Jakarta (ANTARA News) - Psikolog klinis Rina Rahmatika menjelaskan alasan anak jadi korban kekerasan orangtua, seperti yang terjadi pada kasus Mutmainah yang memutilasi putra bungsunya (1) di Cengkareng, JakartaBarat, Minggu (2/10) silam.

Menurut Rina, anak jadi korban kekerasan bukan berarti karena dia dianggap sebagai sumber masalah. Ada kemungkinan anak hanya jadi pelampiasan emosi negatif yang dimiliki orangtuanya.

Perilaku mutilasi dalam kasus pembunuhan bisa jadi merupakan simbol dari emosi negatif mendalam yang selama ini tidak tersalurkan dengan baik.

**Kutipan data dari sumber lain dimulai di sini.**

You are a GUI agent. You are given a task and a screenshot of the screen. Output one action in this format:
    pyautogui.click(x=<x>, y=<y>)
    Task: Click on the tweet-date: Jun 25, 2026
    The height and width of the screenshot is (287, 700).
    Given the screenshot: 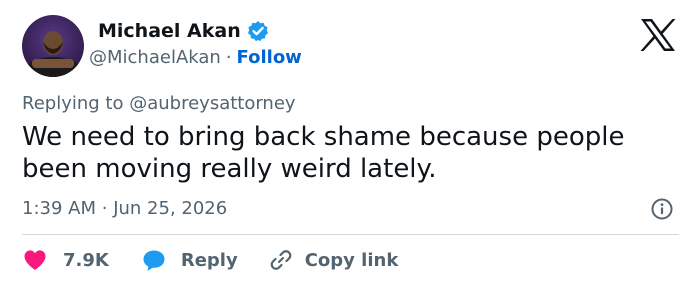 What is the action you would take?
    pyautogui.click(x=170, y=208)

Dalam kasus Muthmainah, ada kemungkinan pelaku memiliki emosi-emosi negatif yang selama ini belum bisa terfasilitasi dengan baik sehingga muncul menjadi perilaku agresif tersebut, misalnya kemarahan yang mendalam dan hanya dipendam, tanpa dibicarakan atau diselesaikan dengan baik. 

"Kenapa anak? Kenapa anak berumur 1 tahun? Anak adalah figur paling lemah dalam keluarga sehingga kemampuan untuk melawan dan menolaknya rendah,” kata Rina pada ANTARA News melalui surel, Rabu.

Korban jadi sasaran yang lebih mudah karena berada pada tahap usia bayi yang belum memiliki kemampuan untuk membela diri dalam pelampiasan emosi negatif.

"Ibu sendiri memiliki perasaan memiliki yang tinggi terhadap anak dan terkadang membuatnya merasa berhak untuk melakukan apapun terhadap anak tanpa mempertimbangkan kondisi dan hak anak," katanya.

Dia menambahkan, tindakan kekerasan yang mengarah kepada pembunuhan yang dilakukan oleh seseorang merupakan bentuk dari agresivitas yang dimiliki. Agresivitas  biasanya muncul disertai oleh emosi-emosi negatif seperti marah, kecewa, kesal, sedih yang berlarut, tersakiti, dan sebagainya. 

Rina menjelaskan setiap individu memiliki potensi untuk mengalami tekanan psikologis, terutama bila ia tidak memiliki kemampuan yang memadai untuk mencari solusi terhadap permasalahannya, tidak terkecuali ibu rumah tangga. 

Berbagai permasalahan dapat terjadi pada ibu rumah tangga, misalnya terkait dengan perannya sebagai ibu rumah tangga, hubungan dengan pasangan, hubungan dengan keluarga besar, kondisi ekonomi hingga hubungan dengan lingkungan sosial sekitar. 

Tidak semua ibu rumah tangga memiliki keterampilan untuk menyelesaikan masalahnya, banyak dari mereka yang terkesan “membiarkan” masalah itu tetap ada sehingga menjadi berlarut-larut, hal ini lah yang tanpa sadar membuat dirinya memendam segala permasalahan. 

Rina melanjutkan, apabila tidak segera diatasi, maka bisa saja ketika ada suatu kejadian yang memicu, segala emosi negatif bisa muncul menjadi perilaku agresif seperti memarahi, berteriak dengan marah, memukul, menendang, melempar benda-benda, dan yang lebih ekstrim adalah melakukan pembunuhan.